■ Texte fourni:
Leon Fleisher (piano)


Chaque année, le festival Piano aux Jacobins, qui, s’il demeure associé à la fin de l’été toulousain, étend désormais ses activités printanières jusqu’à Pékin, Shanghai et Marrakech, présente certains de ses artistes au public du Théâtre des Champs-Elysées: quinze jours après Alexeï Volodin, c’était ainsi le tour de Leon Fleisher, qui fêtera ses soixante-dix-huit ans le 23 juillet prochain. Il reprenait un programme quasiment identique à celui de son récital bellifontain, voici près de deux ans, dans le cadre des Rencontres musicales organisées par ProQuartet, où l’on pourra d’ailleurs le retrouver dès le 27 mai pour un concert de musique de chambre consacré à Brahms.

■ Documents:

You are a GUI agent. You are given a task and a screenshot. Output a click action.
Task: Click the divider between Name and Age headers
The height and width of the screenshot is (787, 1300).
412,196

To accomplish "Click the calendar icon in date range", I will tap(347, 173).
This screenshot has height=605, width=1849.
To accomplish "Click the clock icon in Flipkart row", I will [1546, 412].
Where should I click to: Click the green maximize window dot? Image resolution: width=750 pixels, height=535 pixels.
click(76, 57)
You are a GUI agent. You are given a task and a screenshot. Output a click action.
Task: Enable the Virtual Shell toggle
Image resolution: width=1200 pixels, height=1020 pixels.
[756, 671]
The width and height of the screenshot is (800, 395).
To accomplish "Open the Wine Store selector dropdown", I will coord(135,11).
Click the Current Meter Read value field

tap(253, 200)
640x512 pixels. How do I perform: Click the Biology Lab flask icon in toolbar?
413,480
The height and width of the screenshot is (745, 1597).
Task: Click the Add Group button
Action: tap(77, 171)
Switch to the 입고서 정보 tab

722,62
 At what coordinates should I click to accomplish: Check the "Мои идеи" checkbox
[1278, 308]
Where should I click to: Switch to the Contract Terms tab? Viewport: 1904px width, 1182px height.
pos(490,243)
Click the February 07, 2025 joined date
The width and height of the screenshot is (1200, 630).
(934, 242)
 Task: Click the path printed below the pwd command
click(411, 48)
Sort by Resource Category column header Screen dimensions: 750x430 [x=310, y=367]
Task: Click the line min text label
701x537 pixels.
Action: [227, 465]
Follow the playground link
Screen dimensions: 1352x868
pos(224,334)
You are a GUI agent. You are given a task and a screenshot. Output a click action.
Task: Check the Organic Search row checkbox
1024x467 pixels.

■ Travail demandé:
A - Recopiez le passage du texte sur Leon Fleisher qui commence par « Chaque année, le » et se poursuit jusqu'à « consacré à Brahms. », en renommant « Piano aux Jacobins » en « Piano à Toulouse ».
B - Résumez en deux phrases le texte sur le concert de Leon Fleisher.
C - Poursuivez le texte sur le récital de Leon Fleisher à partir de l'endroit où il s'arrête.
Vous n'avez pas besoin des lignes pour faire ce travail.

■ Corrigé:
A -
Chaque année, le festival Piano à Toulouse, qui, s’il demeure associé à la fin de l’été toulousain, étend désormais ses activités printanières jusqu’à Pékin, Shanghai et Marrakech, présente certains de ses artistes au public du Théâtre des Champs-Elysées: quinze jours après Alexeï Volodin, c’était ainsi le tour de Leon Fleisher, qui fêtera ses soixante-dix-huit ans le 23 juillet prochain. Il reprenait un programme quasiment identique à celui de son récital bellifontain, voici près de deux ans, dans le cadre des Rencontres musicales organisées par ProQuartet, où l’on pourra d’ailleurs le retrouver dès le 27 mai pour un concert de musique de chambre consacré à Brahms.

B - Chaque année, le festival Piano aux Jacobins présente certains de ses artistes au public du Théâtre des Champs-Élysées, et c'était cette fois le tour de Leon Fleisher, quinze jours après Alexeï Volodin. Il reprenait un programme presque identique à celui de son récital donné près de deux ans plus tôt aux Rencontres musicales de ProQuartet, où on pourra le retrouver dès le 27 mai pour un concert de musique de chambre consacré à Brahms.

C -
Avec une première partie composite et sortant des sentiers battus, le pianiste américain ne prend pas le public dans le sens du poil: débutant avec l’arrangement par Egon Petri de l’air Schafe können sicher weiden extrait de la Cantate de la chasse (1713) de Bach, il déploie un jeu tout en finesse, ancré dans la grande tradition, qui ménage une parfaite indépendance des voix. Il donne ensuite deux pièces qui lui ont été dédiées: Messages I (2002) de son élève Dina Koston (née en 1940), présente pour l’occasion, est une sorte d’étude sinueuse et triste sur les résonances (huit minutes); quant aux sept minutes de Music for left hand (1995) de Leon Kirchner (né en 1919), elles évoquent, par leur lyrisme aux frontières de la tonalité, Scriabine ou le premier Berg.


Hormis les Trois mouvements de Petrouchka, l’œuvre pour piano de Stravinsky est peu fréquenté. Témoin de sa période «néoclassique», la Sérénade en la (1925) n’a pas grand-chose d’une sérénade mais tient davantage de l’exercice contrapuntique, avec une main gauche à l’activité incessante, et il n’est pas surprenant que des spécialistes de Bach tels que Charles Rosen ou Tatiana Nikolaeva aient compté parmi les rares interprètes à s’y intéresser. Si sa technique se révèle tout à fait convaincante, Fleisher semble cependant hésiter entre un second degré à la Satie et la tentation de conférer de la couleur à cette musique en noir et blanc.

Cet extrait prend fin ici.